Üçüne de bir bakalım. Gerçekçi gözle.
***
Dişsiz, tırnaksız kaplanın kuyruğunu çekmek kolaydır. Vesayet çözüldü çözüleli medyamızın büyük bölümünde silahlı kuvvetlere sataşma festivali var.
Her zaman ilkeli davranabilmiş birkaç istisnayı tenzih ederek öteki meslektaşlara sormak gerek:
Önceleri neredeydiniz?
Evren anayasa tasarısı oylanırken karşı çıkmak, Aziz Nesin'in protesto bildirisine imza atmak gibi konulara değinecek kadar geri gitmek istemiyorum.

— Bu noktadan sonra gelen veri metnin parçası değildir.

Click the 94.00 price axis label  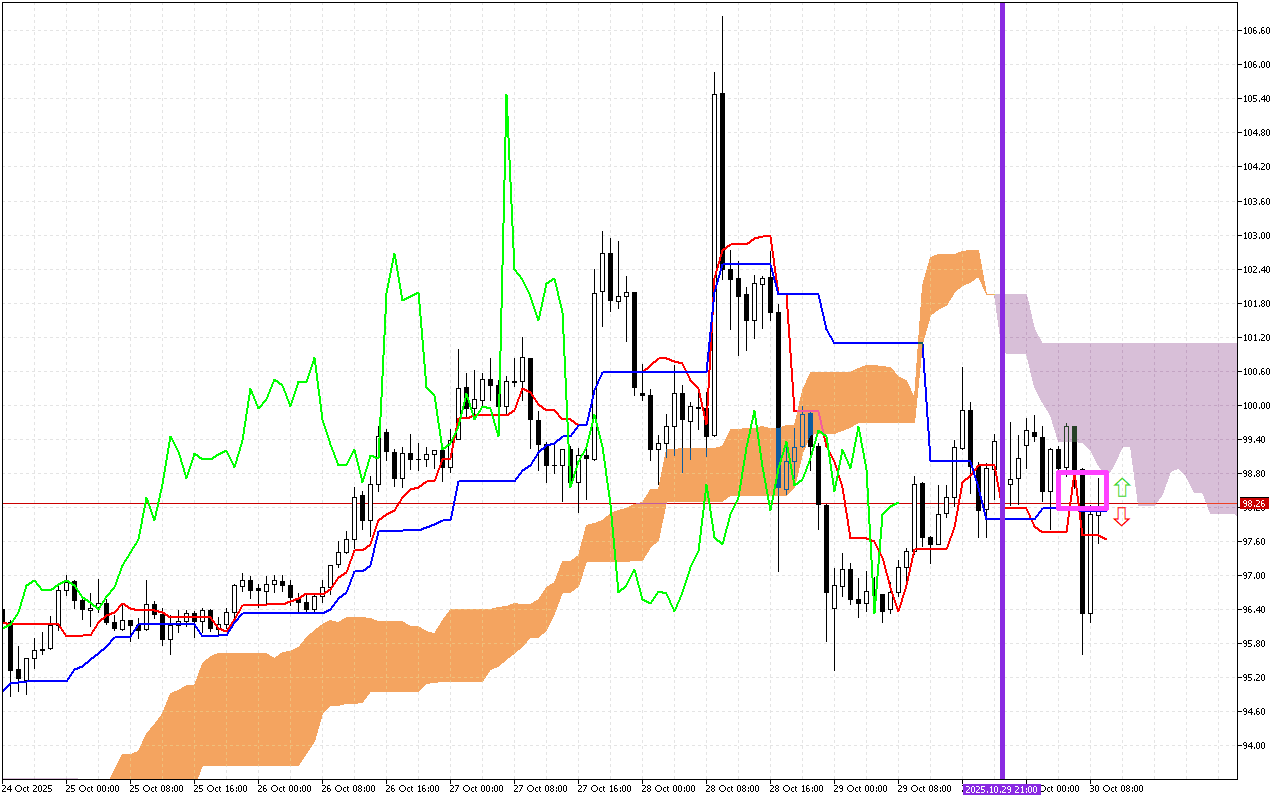pos(1255,746)
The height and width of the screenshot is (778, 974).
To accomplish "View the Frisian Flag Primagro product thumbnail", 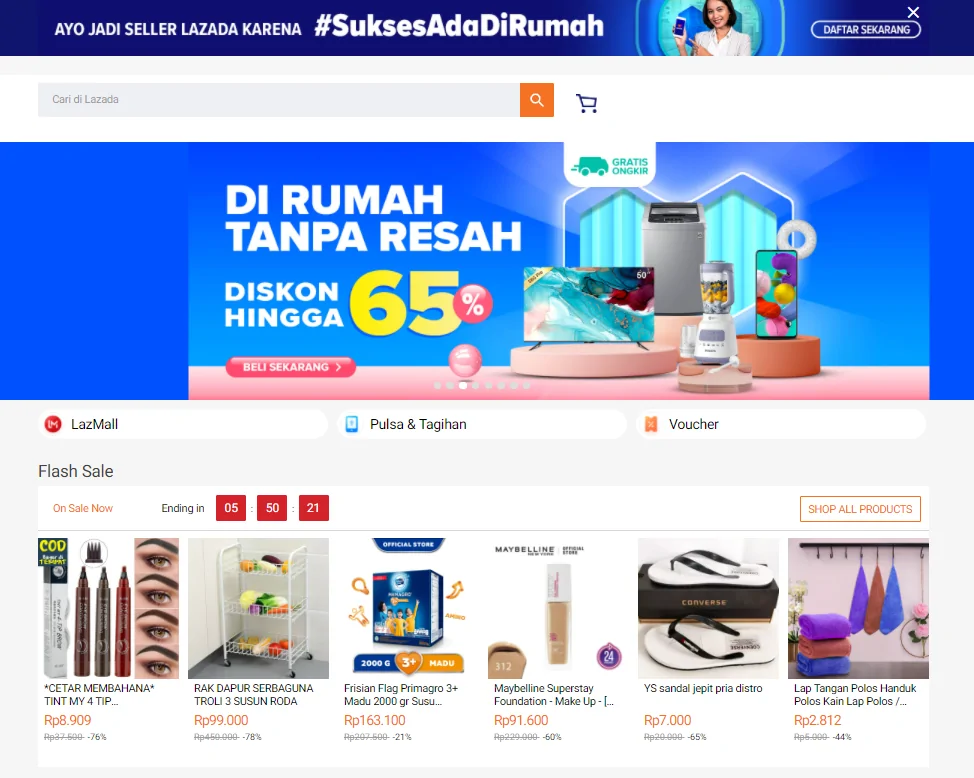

Onlar tarihe karıştı. Çok daha yakın geçmişe göz atarsak...
Sırtların müttefik
"yüce" yargıçlara da dayanarak ayak takımı oylarının hiçe sayılmak istendiği günlerde önüne
"kahraman" sözcüğü yerleştirilmeden asker,
"şanlı" eklenmeden ordu lafı edilir miydi gazetelerinizde?
O şanın demokratik sınırlar içinde tutulması gereği şimdi mi akla geldi?
***
Gidenin arkasından konuşulmaz. Ama Genelkurmay Başkanı'nın gidişiyle gündeme gelen ve kafalara takılı kalan konuların tartışılması şart. Ona da şunu sormak gerekiyor:
"Veda mesajınızda silahlı kuvvetler içinde her şeyin yolunda olduğuna güveninizi belirttiniz. Yani işinizi iyi yapmışsınız; vicdanınız rahat. Öyleyse niçin istifa ettiniz paşam?"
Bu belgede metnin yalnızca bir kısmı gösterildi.